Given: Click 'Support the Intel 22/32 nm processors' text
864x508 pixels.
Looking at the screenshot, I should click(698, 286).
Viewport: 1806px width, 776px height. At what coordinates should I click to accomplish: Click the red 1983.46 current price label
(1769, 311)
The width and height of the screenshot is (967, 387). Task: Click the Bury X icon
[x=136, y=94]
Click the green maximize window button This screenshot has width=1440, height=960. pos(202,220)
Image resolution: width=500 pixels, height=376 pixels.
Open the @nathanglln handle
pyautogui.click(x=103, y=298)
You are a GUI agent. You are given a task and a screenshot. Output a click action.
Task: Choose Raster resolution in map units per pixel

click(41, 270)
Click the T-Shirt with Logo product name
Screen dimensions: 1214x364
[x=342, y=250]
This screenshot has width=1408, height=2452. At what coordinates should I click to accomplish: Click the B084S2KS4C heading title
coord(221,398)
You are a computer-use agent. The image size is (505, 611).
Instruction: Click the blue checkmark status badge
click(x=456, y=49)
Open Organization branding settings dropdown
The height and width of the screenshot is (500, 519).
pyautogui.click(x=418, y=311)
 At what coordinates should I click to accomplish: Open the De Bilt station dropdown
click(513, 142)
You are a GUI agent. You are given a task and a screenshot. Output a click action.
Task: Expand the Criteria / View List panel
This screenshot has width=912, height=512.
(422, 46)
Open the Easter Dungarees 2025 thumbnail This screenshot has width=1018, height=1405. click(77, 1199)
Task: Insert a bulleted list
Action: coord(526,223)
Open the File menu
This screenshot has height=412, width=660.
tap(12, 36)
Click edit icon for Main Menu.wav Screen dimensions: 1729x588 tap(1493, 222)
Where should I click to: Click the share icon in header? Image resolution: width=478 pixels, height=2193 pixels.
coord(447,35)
★ ★ ★
### [WORK TASK]
Each entry above is to be copied out exactly.

### [SOLUTION TO THIS PROBLEM]
Given: Click 'Support the Intel 22/32 nm processors' text
864x508 pixels.
Looking at the screenshot, I should click(698, 286).
Viewport: 1806px width, 776px height. At what coordinates should I click to accomplish: Click the red 1983.46 current price label
(1769, 311)
The width and height of the screenshot is (967, 387). Task: Click the Bury X icon
[x=136, y=94]
Click the green maximize window button This screenshot has width=1440, height=960. pos(202,220)
Image resolution: width=500 pixels, height=376 pixels.
Open the @nathanglln handle
pyautogui.click(x=103, y=298)
You are a GUI agent. You are given a task and a screenshot. Output a click action.
Task: Choose Raster resolution in map units per pixel

click(41, 270)
Click the T-Shirt with Logo product name
Screen dimensions: 1214x364
[x=342, y=250]
This screenshot has width=1408, height=2452. At what coordinates should I click to accomplish: Click the B084S2KS4C heading title
coord(221,398)
You are a computer-use agent. The image size is (505, 611).
Instruction: Click the blue checkmark status badge
click(x=456, y=49)
Open Organization branding settings dropdown
The height and width of the screenshot is (500, 519).
pyautogui.click(x=418, y=311)
 At what coordinates should I click to accomplish: Open the De Bilt station dropdown
click(513, 142)
You are a GUI agent. You are given a task and a screenshot. Output a click action.
Task: Expand the Criteria / View List panel
This screenshot has width=912, height=512.
(422, 46)
Open the Easter Dungarees 2025 thumbnail This screenshot has width=1018, height=1405. click(77, 1199)
Task: Insert a bulleted list
Action: coord(526,223)
Open the File menu
This screenshot has height=412, width=660.
tap(12, 36)
Click edit icon for Main Menu.wav Screen dimensions: 1729x588 tap(1493, 222)
Where should I click to: Click the share icon in header? Image resolution: width=478 pixels, height=2193 pixels.
coord(447,35)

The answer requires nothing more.